** Material supplied follows **

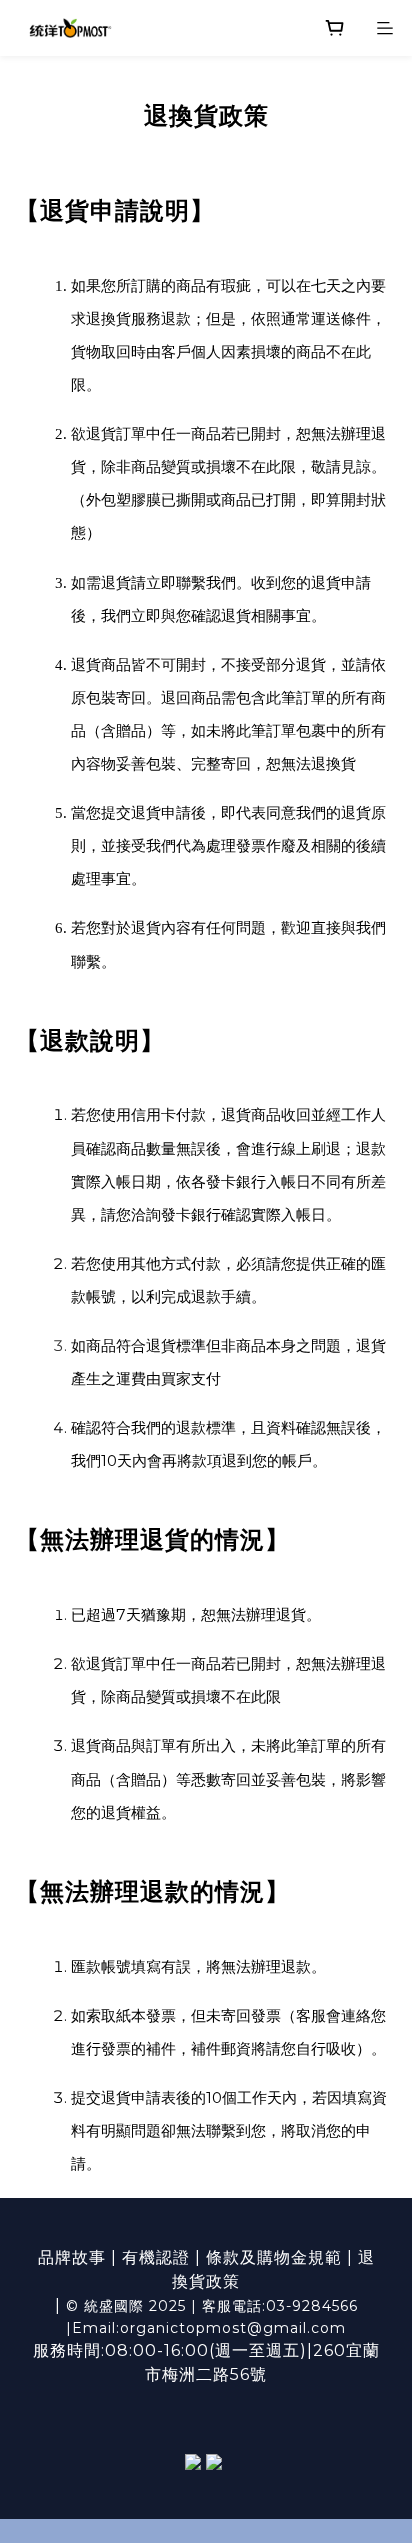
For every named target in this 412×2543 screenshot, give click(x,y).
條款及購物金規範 (274, 2257)
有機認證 (156, 2257)
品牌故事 (74, 2257)
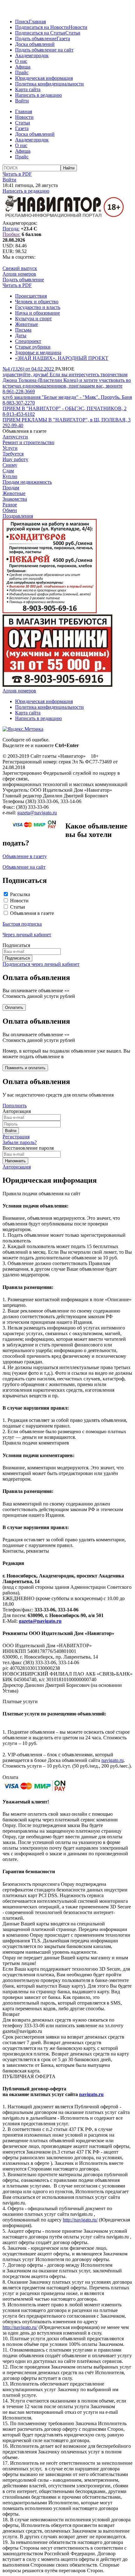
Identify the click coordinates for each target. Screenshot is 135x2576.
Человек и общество (36, 301)
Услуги (10, 448)
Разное (10, 504)
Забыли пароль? (20, 1142)
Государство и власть (37, 307)
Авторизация (17, 1167)
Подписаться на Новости (42, 27)
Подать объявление (36, 38)
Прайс (22, 72)
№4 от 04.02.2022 (29, 369)
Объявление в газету (25, 856)
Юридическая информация (44, 78)
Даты (20, 335)
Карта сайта (27, 89)
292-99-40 (13, 425)
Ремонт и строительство (28, 442)
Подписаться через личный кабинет (41, 964)
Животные (26, 324)
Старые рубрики (33, 347)
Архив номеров (19, 274)
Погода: (11, 228)
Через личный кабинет (27, 934)
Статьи (72, 33)
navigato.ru (112, 1760)
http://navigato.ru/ (80, 2219)
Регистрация (16, 1136)
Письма (23, 330)
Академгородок (32, 55)
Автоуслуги (15, 436)
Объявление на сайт (24, 867)
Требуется (13, 453)
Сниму (10, 465)
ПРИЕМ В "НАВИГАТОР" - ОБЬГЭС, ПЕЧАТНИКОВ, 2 (65, 408)
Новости (78, 27)
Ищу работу (15, 459)
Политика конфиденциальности (49, 83)
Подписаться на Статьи (40, 33)
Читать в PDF (17, 174)
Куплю (10, 476)
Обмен (10, 510)
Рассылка (20, 894)
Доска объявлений (35, 44)
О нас (21, 61)
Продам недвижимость (27, 482)
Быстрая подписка (22, 924)
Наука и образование (37, 313)
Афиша (22, 66)
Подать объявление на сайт (44, 49)
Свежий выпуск (20, 268)
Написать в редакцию (38, 95)
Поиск (22, 21)
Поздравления (18, 516)
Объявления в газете (32, 913)
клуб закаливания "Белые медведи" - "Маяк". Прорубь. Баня (67, 397)
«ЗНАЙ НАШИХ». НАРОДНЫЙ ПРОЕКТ (61, 358)
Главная (37, 21)
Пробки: (11, 234)
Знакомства (15, 499)
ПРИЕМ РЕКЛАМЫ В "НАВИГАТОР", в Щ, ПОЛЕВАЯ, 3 (67, 419)
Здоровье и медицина (38, 352)
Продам (11, 487)
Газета (63, 38)
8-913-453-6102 (19, 414)
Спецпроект (28, 341)
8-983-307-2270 (19, 402)
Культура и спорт (33, 318)
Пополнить (15, 1105)
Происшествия (31, 296)
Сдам (8, 470)
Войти (22, 100)
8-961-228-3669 (19, 391)
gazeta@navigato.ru (37, 812)
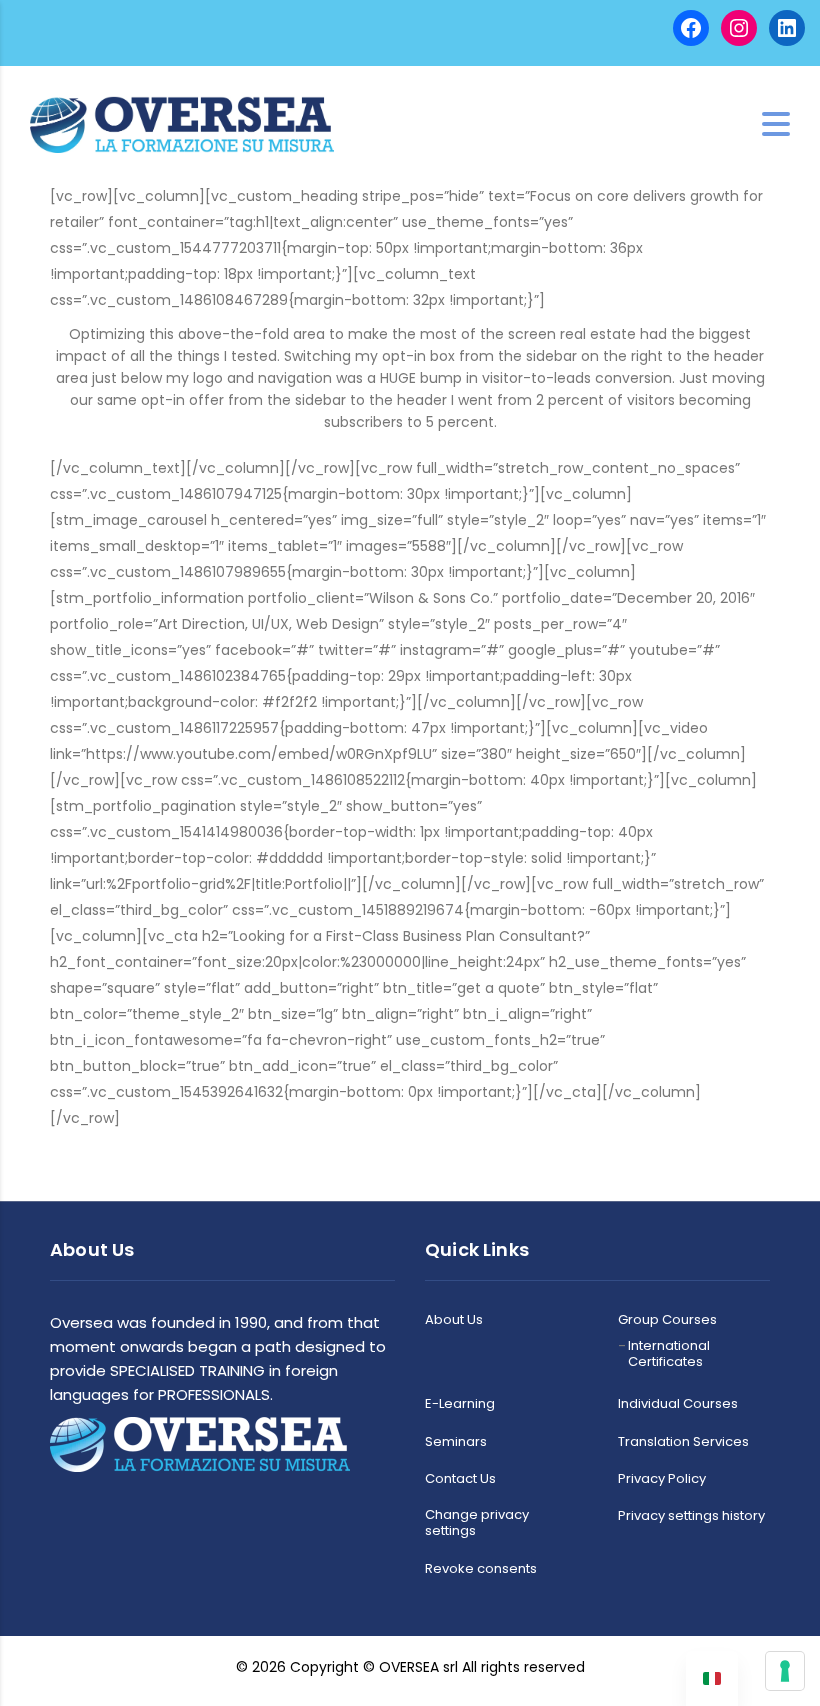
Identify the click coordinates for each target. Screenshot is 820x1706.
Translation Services (683, 1442)
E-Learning (460, 1404)
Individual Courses (678, 1404)
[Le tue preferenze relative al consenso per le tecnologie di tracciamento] (785, 1671)
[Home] (182, 123)
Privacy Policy (662, 1479)
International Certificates (669, 1354)
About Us (454, 1320)
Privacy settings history (691, 1516)
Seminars (456, 1442)
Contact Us (460, 1479)
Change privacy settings (477, 1523)
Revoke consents (481, 1569)
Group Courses (667, 1320)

** End of Material supplied **

- _Task statement_:
From the records above, transcribe without alteration every line from the one with "Читать в PDF (17, 174)" to the one with "8-913-453-6102 (19, 414)", inclusive.

- _Solution to the problem_:
Читать в PDF (17, 174)
Куплю (10, 476)
Обмен (10, 510)
Рассылка (20, 894)
Доска объявлений (35, 44)
О нас (21, 61)
Продам недвижимость (27, 482)
Быстрая подписка (22, 924)
Наука и образование (37, 313)
Афиша (22, 66)
Подать объявление на сайт (44, 49)
Свежий выпуск (20, 268)
Написать в редакцию (38, 95)
Поиск (22, 21)
Поздравления (18, 516)
Объявления в газете (32, 913)
клуб закаливания "Белые медведи" - "Маяк". Прорубь. Баня (67, 397)
«ЗНАЙ НАШИХ». НАРОДНЫЙ ПРОЕКТ (61, 358)
Главная (37, 21)
Пробки: (11, 234)
Знакомства (15, 499)
ПРИЕМ РЕКЛАМЫ В "НАВИГАТОР", в Щ, ПОЛЕВАЯ, 3 (67, 419)
Здоровье и медицина (38, 352)
Продам (11, 487)
Газета (63, 38)
8-913-453-6102 (19, 414)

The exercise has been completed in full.